-- Exercise prompt --
Beginning with the line that holds "Task: Select the サンプル content tree item" and ending with the last line, please repeat the entries exactly and omit the pictures.

(Records for the exercise)

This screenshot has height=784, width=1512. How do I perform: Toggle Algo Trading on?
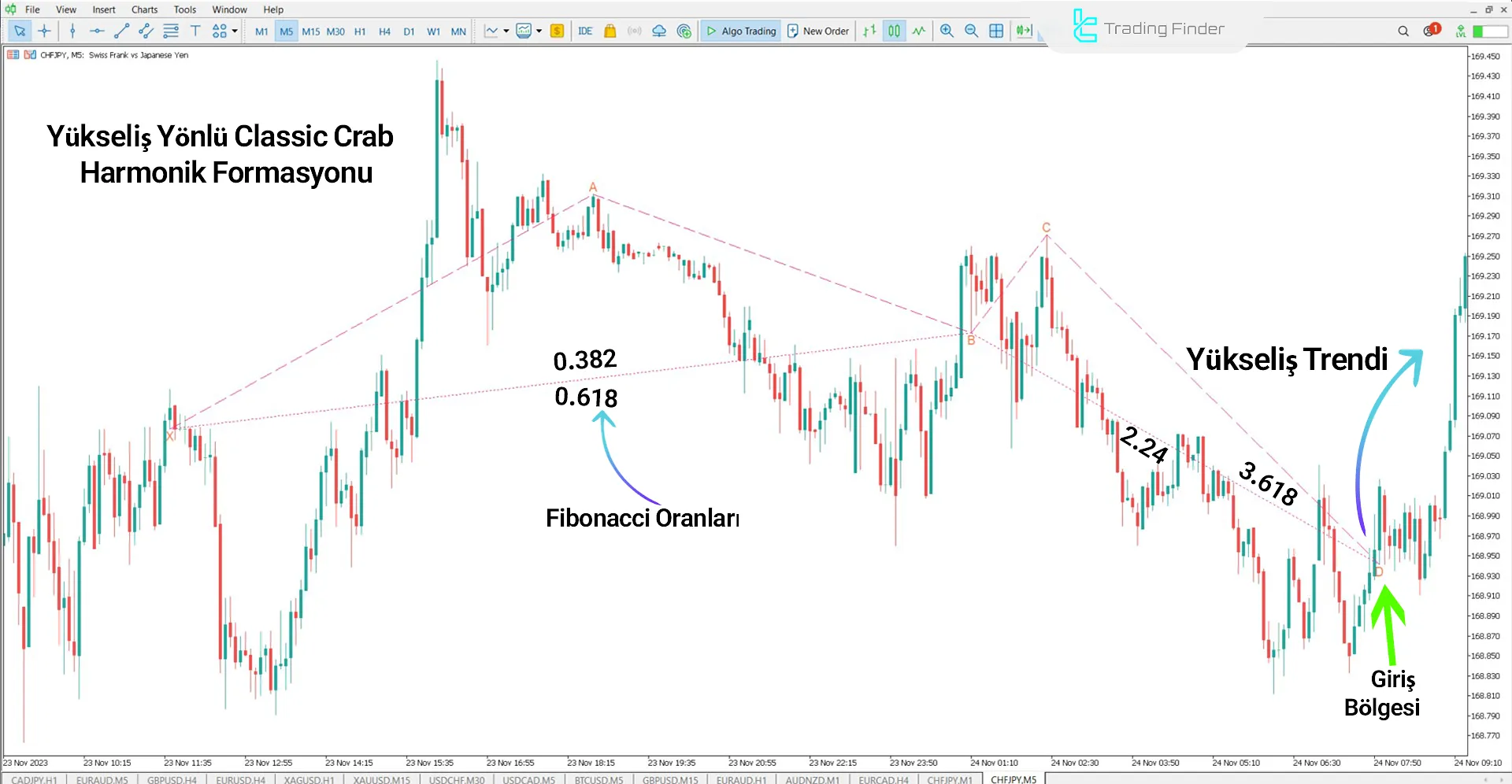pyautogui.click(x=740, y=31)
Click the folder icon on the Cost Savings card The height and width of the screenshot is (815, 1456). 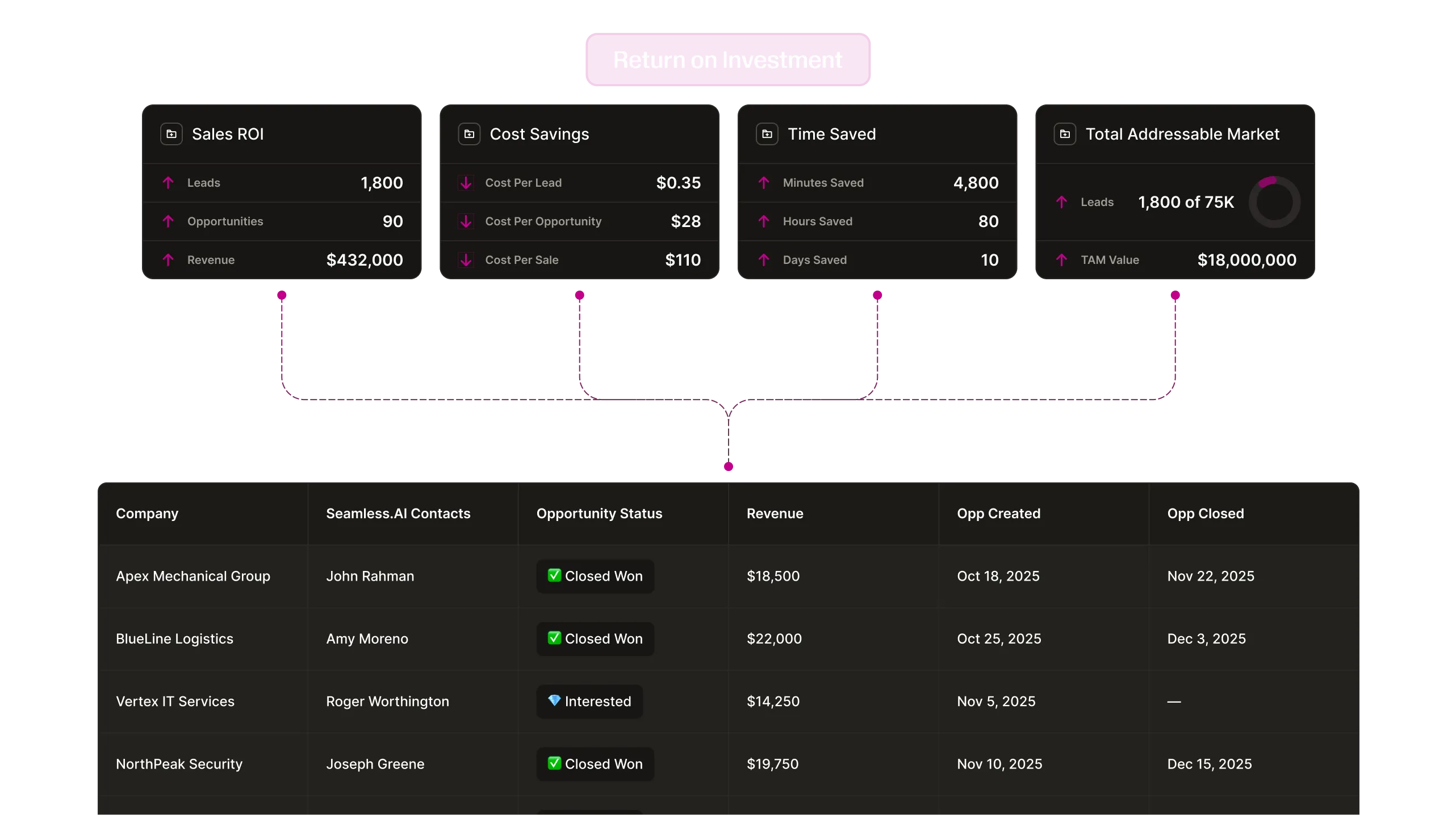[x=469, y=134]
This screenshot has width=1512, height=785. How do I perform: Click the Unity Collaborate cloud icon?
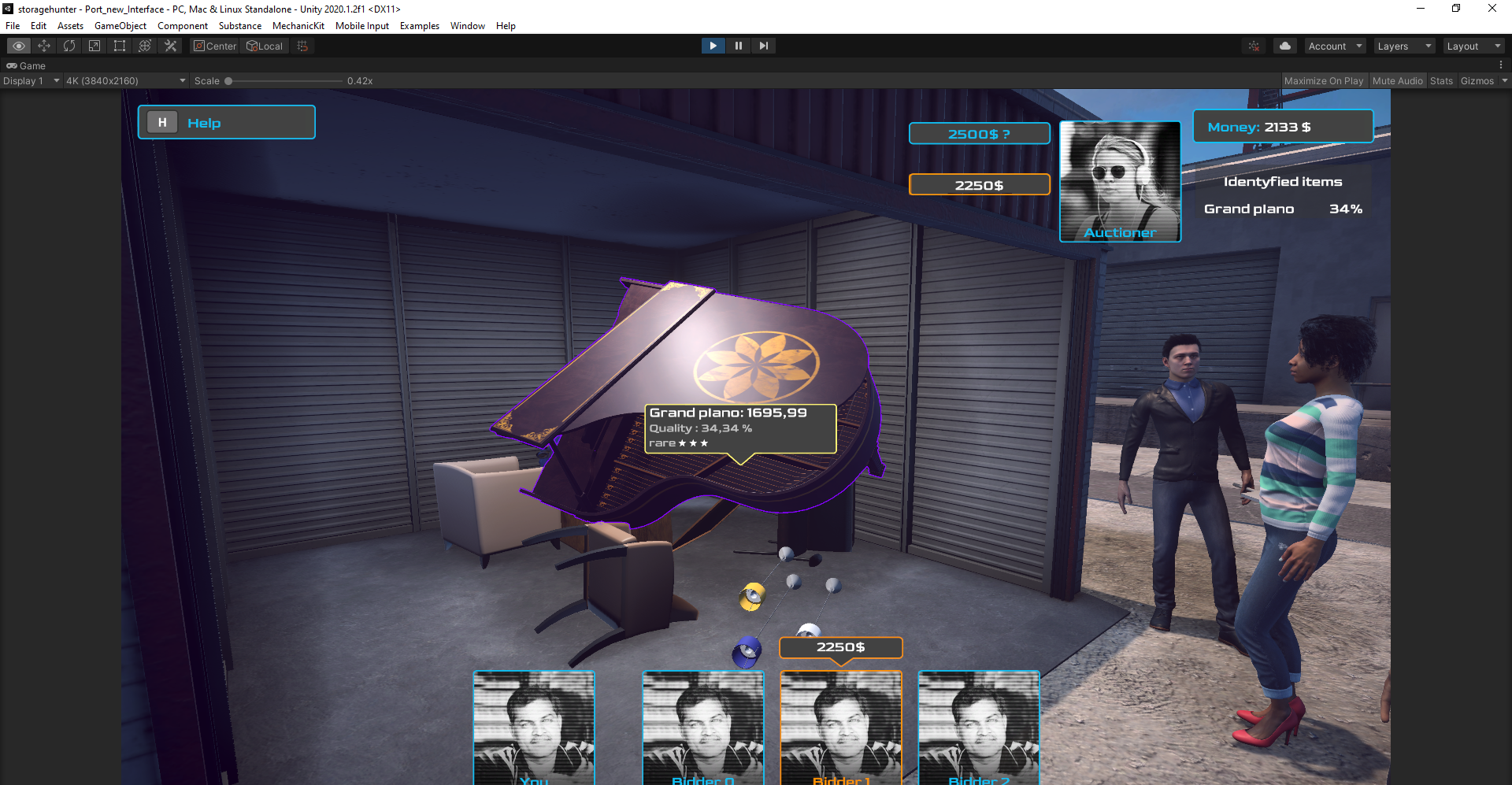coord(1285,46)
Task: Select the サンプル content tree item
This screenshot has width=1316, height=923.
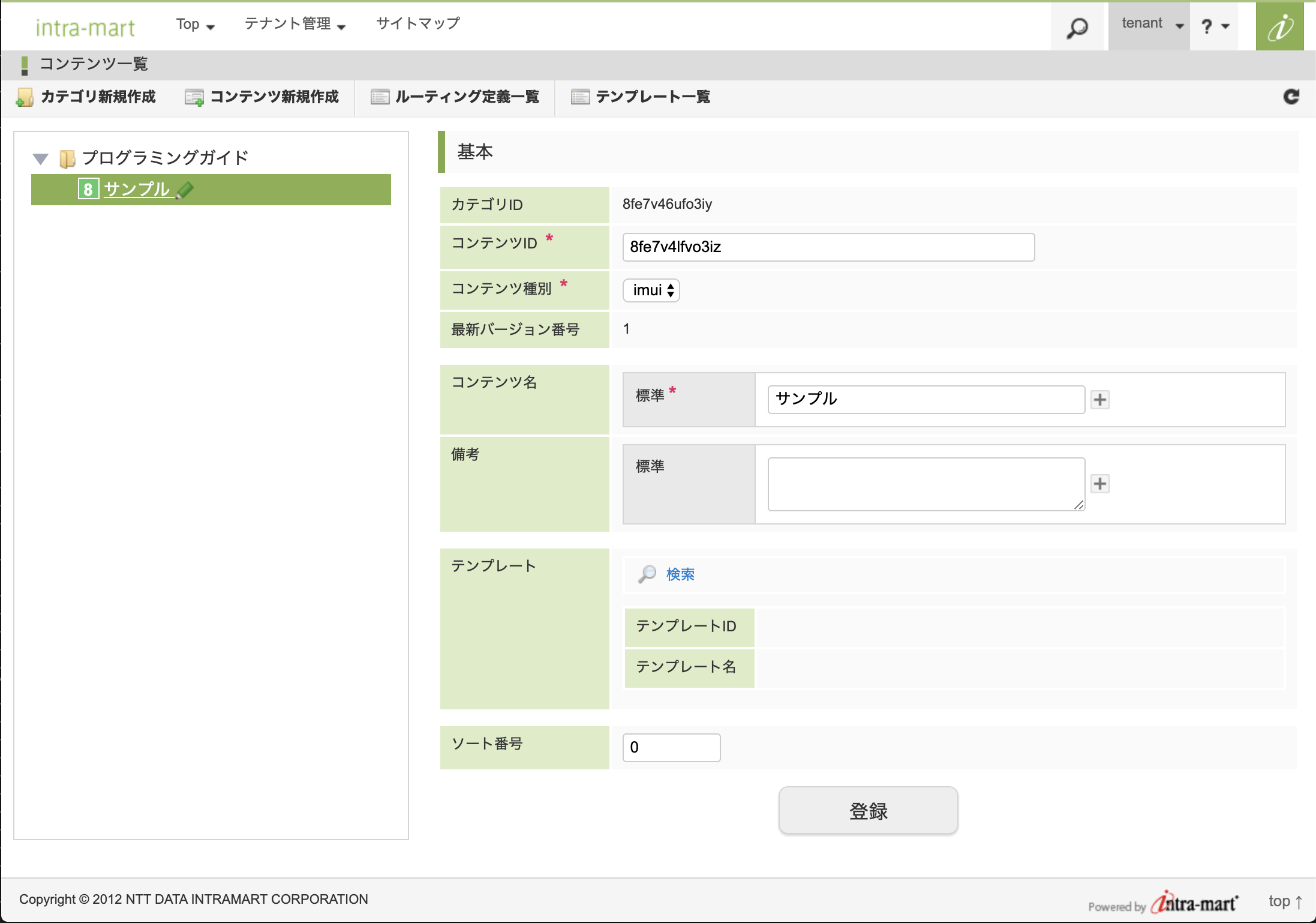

(End Records for the exercise)

-- Output for this task --
Task: Select the サンプル content tree item
This screenshot has width=1316, height=923.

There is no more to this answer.